(YOUR ASSIGNMENT): Copy the listing exactly. Omit nothing.

(PROVIDED DATA):
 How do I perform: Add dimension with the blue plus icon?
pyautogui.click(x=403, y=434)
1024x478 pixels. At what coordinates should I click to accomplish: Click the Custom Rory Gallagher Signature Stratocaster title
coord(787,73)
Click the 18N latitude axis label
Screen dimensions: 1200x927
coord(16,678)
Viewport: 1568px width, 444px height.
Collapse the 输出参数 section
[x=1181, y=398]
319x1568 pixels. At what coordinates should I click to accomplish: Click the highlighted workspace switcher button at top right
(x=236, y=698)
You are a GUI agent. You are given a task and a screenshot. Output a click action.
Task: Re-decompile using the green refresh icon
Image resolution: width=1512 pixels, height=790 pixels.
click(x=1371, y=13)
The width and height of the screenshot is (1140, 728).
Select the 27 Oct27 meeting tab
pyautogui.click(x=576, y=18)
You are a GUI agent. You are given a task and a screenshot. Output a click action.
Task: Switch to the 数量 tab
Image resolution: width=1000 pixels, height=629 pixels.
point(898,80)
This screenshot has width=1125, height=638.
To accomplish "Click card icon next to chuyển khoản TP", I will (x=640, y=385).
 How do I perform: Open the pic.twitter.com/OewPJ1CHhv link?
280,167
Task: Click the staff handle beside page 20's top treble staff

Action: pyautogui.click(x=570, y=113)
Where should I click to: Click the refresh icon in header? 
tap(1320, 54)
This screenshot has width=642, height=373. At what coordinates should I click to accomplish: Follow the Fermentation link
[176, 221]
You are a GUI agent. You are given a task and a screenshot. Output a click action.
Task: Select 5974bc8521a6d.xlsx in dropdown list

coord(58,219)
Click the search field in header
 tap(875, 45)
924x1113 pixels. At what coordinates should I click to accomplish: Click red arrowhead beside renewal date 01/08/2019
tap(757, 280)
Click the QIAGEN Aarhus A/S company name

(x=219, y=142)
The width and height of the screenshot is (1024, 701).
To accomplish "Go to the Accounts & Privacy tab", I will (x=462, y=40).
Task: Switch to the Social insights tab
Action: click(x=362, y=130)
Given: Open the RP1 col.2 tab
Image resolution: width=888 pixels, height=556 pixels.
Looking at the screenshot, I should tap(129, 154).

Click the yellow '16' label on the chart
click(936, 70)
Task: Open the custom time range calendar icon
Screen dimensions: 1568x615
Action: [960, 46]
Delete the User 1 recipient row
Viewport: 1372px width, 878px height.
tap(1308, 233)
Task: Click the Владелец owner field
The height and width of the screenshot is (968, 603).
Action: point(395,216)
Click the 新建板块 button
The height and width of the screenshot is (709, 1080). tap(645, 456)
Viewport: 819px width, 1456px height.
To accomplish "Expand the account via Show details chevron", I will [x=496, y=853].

(WRITTEN SOLUTION):
 How do I perform: Add dimension with the blue plus icon?
pyautogui.click(x=403, y=434)
1024x478 pixels. At what coordinates should I click to accomplish: Click the Custom Rory Gallagher Signature Stratocaster title
coord(787,73)
Click the 18N latitude axis label
Screen dimensions: 1200x927
coord(16,678)
Viewport: 1568px width, 444px height.
Collapse the 输出参数 section
[x=1181, y=398]
319x1568 pixels. At what coordinates should I click to accomplish: Click the highlighted workspace switcher button at top right
(x=236, y=698)
You are a GUI agent. You are given a task and a screenshot. Output a click action.
Task: Re-decompile using the green refresh icon
Image resolution: width=1512 pixels, height=790 pixels.
click(x=1371, y=13)
The width and height of the screenshot is (1140, 728).
Select the 27 Oct27 meeting tab
pyautogui.click(x=576, y=18)
You are a GUI agent. You are given a task and a screenshot. Output a click action.
Task: Switch to the 数量 tab
Image resolution: width=1000 pixels, height=629 pixels.
point(898,80)
This screenshot has width=1125, height=638.
To accomplish "Click card icon next to chuyển khoản TP", I will (x=640, y=385).
 How do I perform: Open the pic.twitter.com/OewPJ1CHhv link?
280,167
Task: Click the staff handle beside page 20's top treble staff

Action: pyautogui.click(x=570, y=113)
Where should I click to: Click the refresh icon in header? 
tap(1320, 54)
This screenshot has width=642, height=373. At what coordinates should I click to accomplish: Follow the Fermentation link
[176, 221]
You are a GUI agent. You are given a task and a screenshot. Output a click action.
Task: Select 5974bc8521a6d.xlsx in dropdown list

coord(58,219)
Click the search field in header
 tap(875, 45)
924x1113 pixels. At what coordinates should I click to accomplish: Click red arrowhead beside renewal date 01/08/2019
tap(757, 280)
Click the QIAGEN Aarhus A/S company name

(x=219, y=142)
The width and height of the screenshot is (1024, 701).
To accomplish "Go to the Accounts & Privacy tab", I will (x=462, y=40).
Task: Switch to the Social insights tab
Action: click(x=362, y=130)
Given: Open the RP1 col.2 tab
Image resolution: width=888 pixels, height=556 pixels.
Looking at the screenshot, I should tap(129, 154).

Click the yellow '16' label on the chart
click(936, 70)
Task: Open the custom time range calendar icon
Screen dimensions: 1568x615
Action: [960, 46]
Delete the User 1 recipient row
Viewport: 1372px width, 878px height.
tap(1308, 233)
Task: Click the Владелец owner field
The height and width of the screenshot is (968, 603).
Action: point(395,216)
Click the 新建板块 button
The height and width of the screenshot is (709, 1080). tap(645, 456)
Viewport: 819px width, 1456px height.
To accomplish "Expand the account via Show details chevron", I will [x=496, y=853].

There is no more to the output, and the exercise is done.